[Exercise data]
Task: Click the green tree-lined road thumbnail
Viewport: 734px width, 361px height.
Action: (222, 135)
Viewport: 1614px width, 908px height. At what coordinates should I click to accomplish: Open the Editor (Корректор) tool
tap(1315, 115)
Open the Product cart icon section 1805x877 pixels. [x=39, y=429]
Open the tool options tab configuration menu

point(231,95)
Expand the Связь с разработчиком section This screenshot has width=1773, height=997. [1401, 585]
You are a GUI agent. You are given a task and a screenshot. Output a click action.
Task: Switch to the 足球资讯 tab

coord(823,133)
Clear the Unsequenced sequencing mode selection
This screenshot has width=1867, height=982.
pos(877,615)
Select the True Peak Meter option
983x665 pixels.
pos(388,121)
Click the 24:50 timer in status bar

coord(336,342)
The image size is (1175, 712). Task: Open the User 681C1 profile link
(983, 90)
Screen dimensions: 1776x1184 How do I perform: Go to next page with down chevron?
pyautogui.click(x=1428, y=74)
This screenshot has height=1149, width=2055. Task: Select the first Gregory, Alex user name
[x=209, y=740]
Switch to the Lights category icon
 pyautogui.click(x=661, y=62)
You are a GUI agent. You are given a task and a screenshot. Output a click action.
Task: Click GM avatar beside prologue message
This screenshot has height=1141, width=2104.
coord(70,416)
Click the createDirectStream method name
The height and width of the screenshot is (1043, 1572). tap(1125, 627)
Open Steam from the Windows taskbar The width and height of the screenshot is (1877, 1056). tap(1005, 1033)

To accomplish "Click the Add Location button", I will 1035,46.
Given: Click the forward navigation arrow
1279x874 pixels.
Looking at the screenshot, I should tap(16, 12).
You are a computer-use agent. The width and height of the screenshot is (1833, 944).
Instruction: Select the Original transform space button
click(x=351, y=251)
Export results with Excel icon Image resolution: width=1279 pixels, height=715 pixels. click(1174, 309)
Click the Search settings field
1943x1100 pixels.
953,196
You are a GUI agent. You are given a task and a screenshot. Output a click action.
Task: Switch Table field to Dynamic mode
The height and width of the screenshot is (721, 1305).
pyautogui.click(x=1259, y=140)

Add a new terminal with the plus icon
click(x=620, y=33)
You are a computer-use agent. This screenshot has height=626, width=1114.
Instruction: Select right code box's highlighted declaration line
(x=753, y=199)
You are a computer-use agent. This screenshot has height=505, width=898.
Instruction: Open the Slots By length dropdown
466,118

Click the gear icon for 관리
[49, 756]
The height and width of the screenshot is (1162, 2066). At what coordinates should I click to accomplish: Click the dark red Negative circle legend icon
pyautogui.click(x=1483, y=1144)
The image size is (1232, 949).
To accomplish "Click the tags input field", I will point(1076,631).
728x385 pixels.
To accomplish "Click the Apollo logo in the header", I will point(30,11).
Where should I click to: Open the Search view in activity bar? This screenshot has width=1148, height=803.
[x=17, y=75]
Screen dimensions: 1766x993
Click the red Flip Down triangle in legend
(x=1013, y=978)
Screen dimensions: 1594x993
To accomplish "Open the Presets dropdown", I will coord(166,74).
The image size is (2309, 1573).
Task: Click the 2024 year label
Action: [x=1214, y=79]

[What is required] Every entry, written out exactly, is what the response should contain.

[Solution for this exercise]
Task: Click the green tree-lined road thumbnail
Viewport: 734px width, 361px height.
Action: (222, 135)
Viewport: 1614px width, 908px height. At what coordinates should I click to accomplish: Open the Editor (Корректор) tool
tap(1315, 115)
Open the Product cart icon section 1805x877 pixels. [x=39, y=429]
Open the tool options tab configuration menu

point(231,95)
Expand the Связь с разработчиком section This screenshot has width=1773, height=997. [1401, 585]
You are a GUI agent. You are given a task and a screenshot. Output a click action.
Task: Switch to the 足球资讯 tab

coord(823,133)
Clear the Unsequenced sequencing mode selection
This screenshot has width=1867, height=982.
pos(877,615)
Select the True Peak Meter option
983x665 pixels.
pos(388,121)
Click the 24:50 timer in status bar

coord(336,342)
The image size is (1175, 712). Task: Open the User 681C1 profile link
(983, 90)
Screen dimensions: 1776x1184 How do I perform: Go to next page with down chevron?
pyautogui.click(x=1428, y=74)
This screenshot has height=1149, width=2055. Task: Select the first Gregory, Alex user name
[x=209, y=740]
Switch to the Lights category icon
 pyautogui.click(x=661, y=62)
You are a GUI agent. You are given a task and a screenshot. Output a click action.
Task: Click GM avatar beside prologue message
This screenshot has height=1141, width=2104.
coord(70,416)
Click the createDirectStream method name
The height and width of the screenshot is (1043, 1572). tap(1125, 627)
Open Steam from the Windows taskbar The width and height of the screenshot is (1877, 1056). tap(1005, 1033)

To accomplish "Click the Add Location button", I will 1035,46.
Given: Click the forward navigation arrow
1279x874 pixels.
Looking at the screenshot, I should tap(16, 12).
You are a computer-use agent. The width and height of the screenshot is (1833, 944).
Instruction: Select the Original transform space button
click(x=351, y=251)
Export results with Excel icon Image resolution: width=1279 pixels, height=715 pixels. click(1174, 309)
Click the Search settings field
1943x1100 pixels.
953,196
You are a GUI agent. You are given a task and a screenshot. Output a click action.
Task: Switch Table field to Dynamic mode
The height and width of the screenshot is (721, 1305).
pyautogui.click(x=1259, y=140)

Add a new terminal with the plus icon
click(x=620, y=33)
You are a computer-use agent. This screenshot has height=626, width=1114.
Instruction: Select right code box's highlighted declaration line
(x=753, y=199)
You are a computer-use agent. This screenshot has height=505, width=898.
Instruction: Open the Slots By length dropdown
466,118

Click the gear icon for 관리
[49, 756]
The height and width of the screenshot is (1162, 2066). At what coordinates should I click to accomplish: Click the dark red Negative circle legend icon
pyautogui.click(x=1483, y=1144)
The image size is (1232, 949).
To accomplish "Click the tags input field", I will point(1076,631).
728x385 pixels.
To accomplish "Click the Apollo logo in the header", I will point(30,11).
Where should I click to: Open the Search view in activity bar? This screenshot has width=1148, height=803.
[x=17, y=75]
Screen dimensions: 1766x993
Click the red Flip Down triangle in legend
(x=1013, y=978)
Screen dimensions: 1594x993
To accomplish "Open the Presets dropdown", I will coord(166,74).
The image size is (2309, 1573).
Task: Click the 2024 year label
Action: [x=1214, y=79]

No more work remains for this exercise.